Former Minnesota Vikings star wide receiver Cris Carter became a first when he admitted to placing bounties on opposing players during an appearance on ”Hill and Schlereth” on ESPN Radio on Tuesday night. Carter lasted 16-years in the league and admits that he used bounties as a form of protection.
“I’m guilty of (bounties) — I mean first time I’ve ever admitted it — but I put a bounty on guys before,” said Carter. “I put bounties on guys. If a guy tries to take me out, a guy takes a cheap shot on me? I put a bounty on him right now! I’d tell one of them guards, ‘Hey man this dude is after me, man’”
Carter remembered one instance very clearly. The moment that Carter recalled was a pre-game confrontation with Denver Broncos linebacker Bill Romanowski.
“Bill Romanowski — he told me he was going to take me out before the game, warmups. No problem. (He said,) ‘I’m gonna end your career Carter.’ No problem. “I put a little change on his head before the game. Protect myself. Protect my family. That’s the league that I grew up in.”
Bounties have been a hot topic in the league, since the NFL brought down the hammer on the New Orleans Saints organization for their intricate pay-for-performance system. Multiple players and coaches were suspended as a result of the league’s investigation, but if you listen to Carter, the problem likely wasn’t an isolated incident.

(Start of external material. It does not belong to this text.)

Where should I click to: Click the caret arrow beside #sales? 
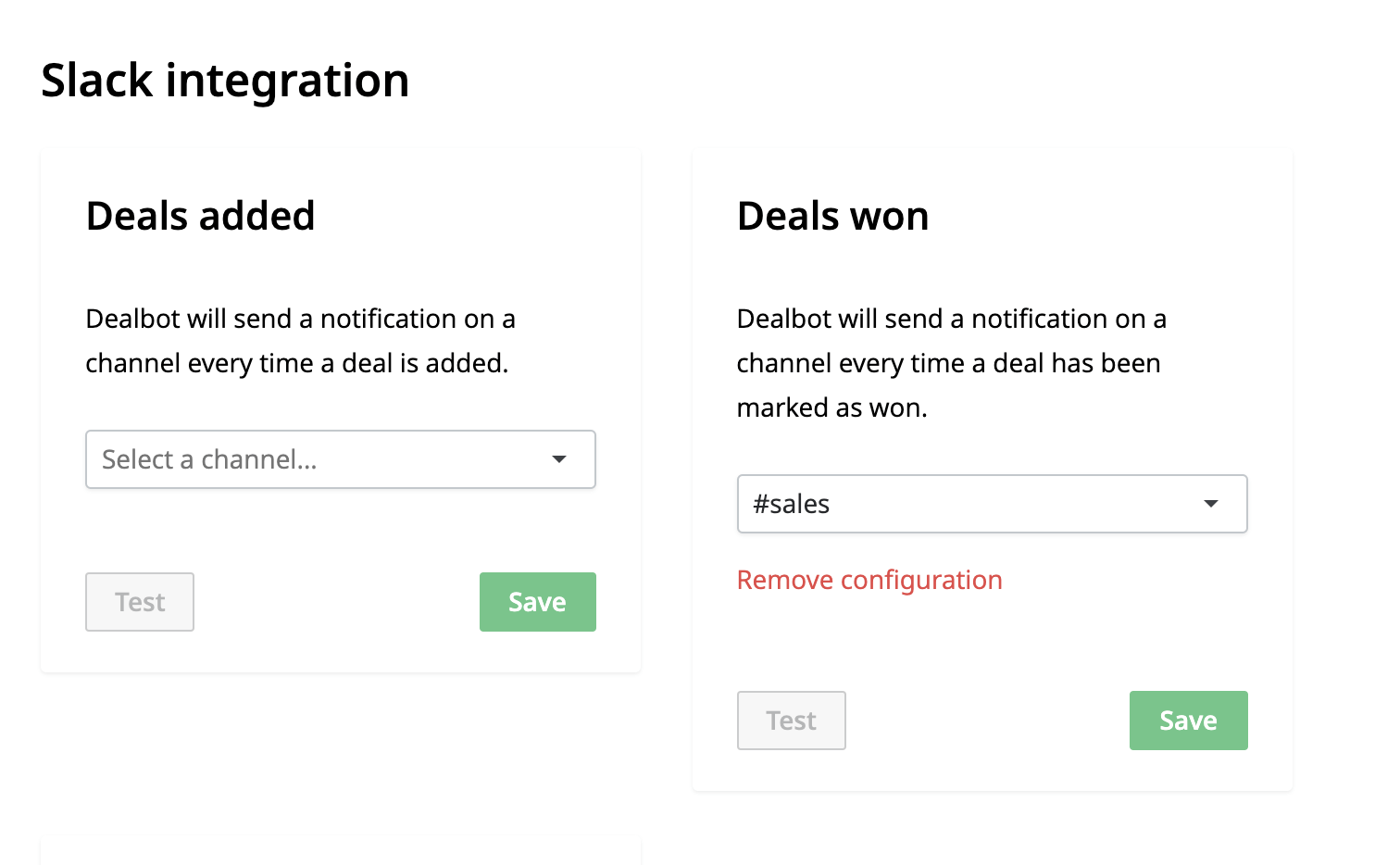point(1210,504)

“Listen, on the football field you only got certain protection and your teammates are part of that protection. It’s built in and if I’m playing a certain position where I can’t protect myself — how can the quarterback protect himself? But for his teammates to stand up and do something,” Carter said. “There are certain positions you can’t protect yourself.

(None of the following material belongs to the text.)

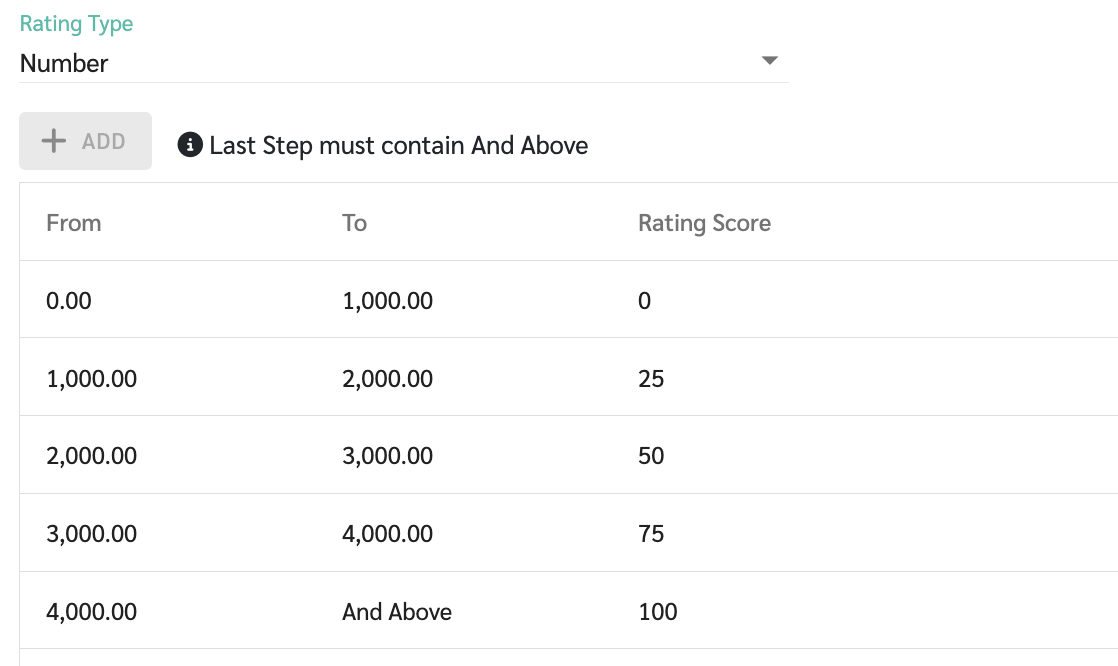Click the plus icon on ADD
Viewport: 1118px width, 666px height.
pos(53,141)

“The center? How can he protect himself? He’s snapping the ball every time. Like if someone is taking a cheap shot on him? No problem. We’ve got a way to work that out.”

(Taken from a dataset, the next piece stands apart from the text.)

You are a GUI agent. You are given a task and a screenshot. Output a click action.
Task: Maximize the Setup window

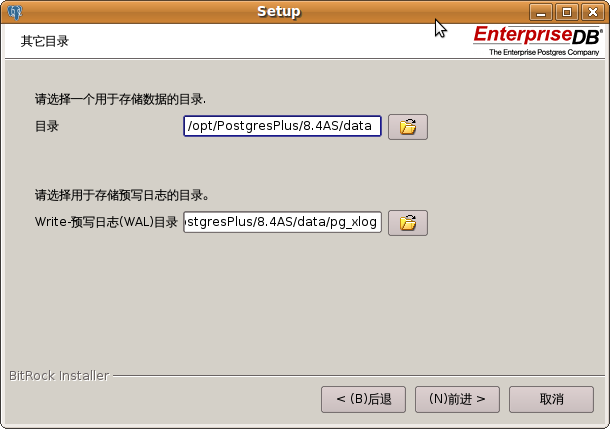coord(567,12)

Perhaps the most important part of Carter’s comments was the explanation he gave about bounties. Carter insists that bounties are just used as motivation and a way to encourage your teammates to give their all. No one is trying to go out and intentionally injure anyone.
” … But you have to realize the league we grew up in, the bounty was based on protection, or a big hit, excitement or for helping your team win. It wasn’t to maim or hurt the dude,” said Carter. “When a guy said he was going to hurt me, my recourse was to put a bounty on him to make sure.”
Carter’s comments are likely to stir the pot and bring out the people who have been calling for the heads of all of those involved in the bounty scandal, but it is about time someone spoke up and was realistic about the situation. Bounties have been a part of the game for a long time and despite what the commissioner may want you to believe, they won’t be going anywhere anytime soon.